# Genre classification with `sklearn`

1\. **Upload the "book_reviews.csv" from your machine, following the [Colab documentation](https://colab.research.google.com/notebooks/io.ipynb). This file contains 10,000 English language book reviews from Goodreads, with genre, age and star rating labels. Uploading may take a minute or so.**

2\. **Load the .csv file into a [Pandas dataframe](https://pandas.pydata.org/docs/reference/api/pandas.read_csv.html?highlight=read_csv#pandas.read_csv). This makes it easy to acess and filter data.**

3\. **Now you can construct the document-term matrix. The [`CountVectorizer`](https://scikit-learn.org/stable/modules/generated/sklearn.feature_extraction.text.CountVectorizer.html) class counts how often each word occurs in each document. Optionally, you can also pass `ngram_range` as a parameter, to see if combinations of multiple words are better predictors for ratings.

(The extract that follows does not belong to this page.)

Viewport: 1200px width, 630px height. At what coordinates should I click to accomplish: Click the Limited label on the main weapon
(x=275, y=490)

Define the output of the `fit_transform` function on `'tokenised_text'` as your feature matrix `X`, and the star ratings (`'rating_no'`) as the variable `y` you're trying to predict.**

To inspect the words in the document-term matrix, you can call `get_feature_names_out()` on the vectorizer.

Alternatively, you could also use a [`TfidfVectorizer`](https://scikit-learn.org/stable/modules/generated/sklearn.feature_extraction.text.TfidfVectorizer.html#sklearn.feature_extraction.text.TfidfVectorizer): this class counts how often a word occurs in a document and weighs it against how often the word occurs in the whole corpus. This is a way to eliminate words that are frequent but not very meaningful. You can play around with different vectorizers to see how they affect your results.

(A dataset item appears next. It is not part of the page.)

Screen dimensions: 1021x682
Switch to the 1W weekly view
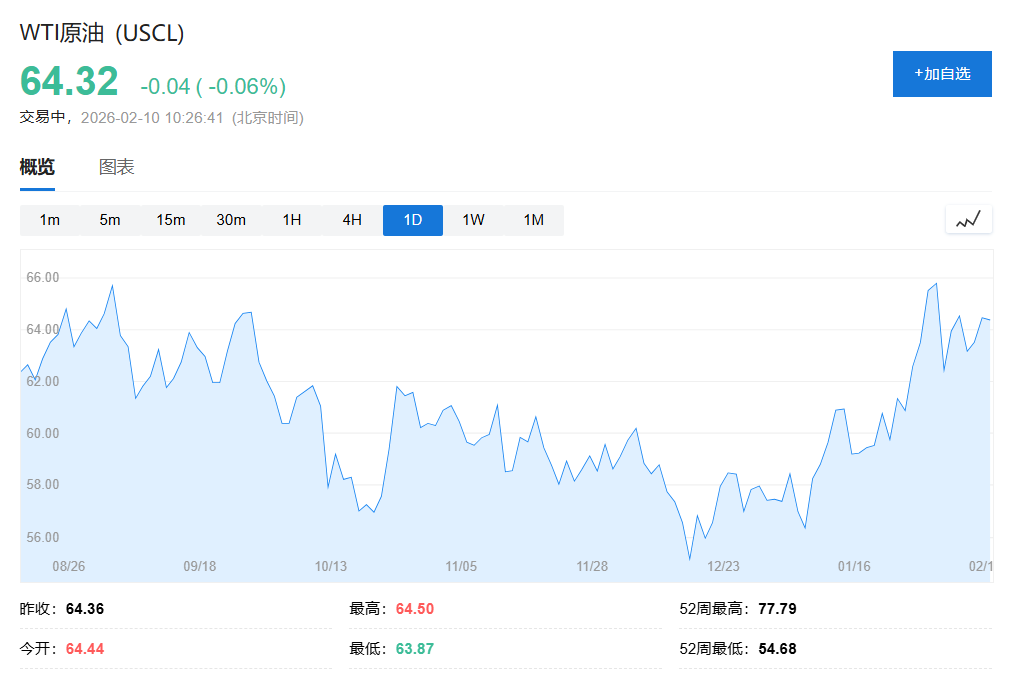point(472,220)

4\. **Now we can define a baseline model: use the `DummyClassifier` to always predict the most frequent genre in the dataset.**

5\. **After defining your document-term matrix, you can split the data into train- and test sets. Note that `random_state` is used so that the split will be the same for everyone in the group, such that different random selections don't cause slightly different results.**

6\. **Now pick one of the following classifiers:**
- [K-Nearest Neighbor classifier](https://scikit-learn.org/stable/modules/generated/sklearn.neighbors.KNeighborsClassifier.html#sklearn.neighbors.KNeighborsClassifier)
- [Multionimal Naive Bayes](https://scikit-learn.org/stable/modules/generated/sklearn.naive_bayes.MultinomialNB.html#sklearn.naive_bayes.MultinomialNB)
- [Support Vector Machine](https://scikit-learn.org/stable/modules/generated/sklearn.svm.SVC.html#sklearn.svm.SVC)
- [Decision Tree Classifier](https://scikit-learn.org/stable/modules/generated/sklearn.tree.DecisionTreeClassifier.html#sklearn.tree.DecisionTreeClassifier)
- [Random Forest Classifier](https://scikit-learn.org/stable/modules/generated/sklearn.ensemble.RandomForestClassifier.html#sklearn.ensemble.RandomForestClassifier)

7\. **Find the parameters which lead to best results. You can also automatate this with [GridSearch](https://scikit-learn.org/stable/modules/generated/sklearn.model_selection.GridSearchCV.html), as shown below.**

8\. **Try combining multiple classifiers, for instance with a [Voting Classifier](https://scikit-learn.org/stable/modules/generated/sklearn.ensemble.VotingClassifier.html#sklearn.ensemble.VotingClassifier) Can you get a better result?**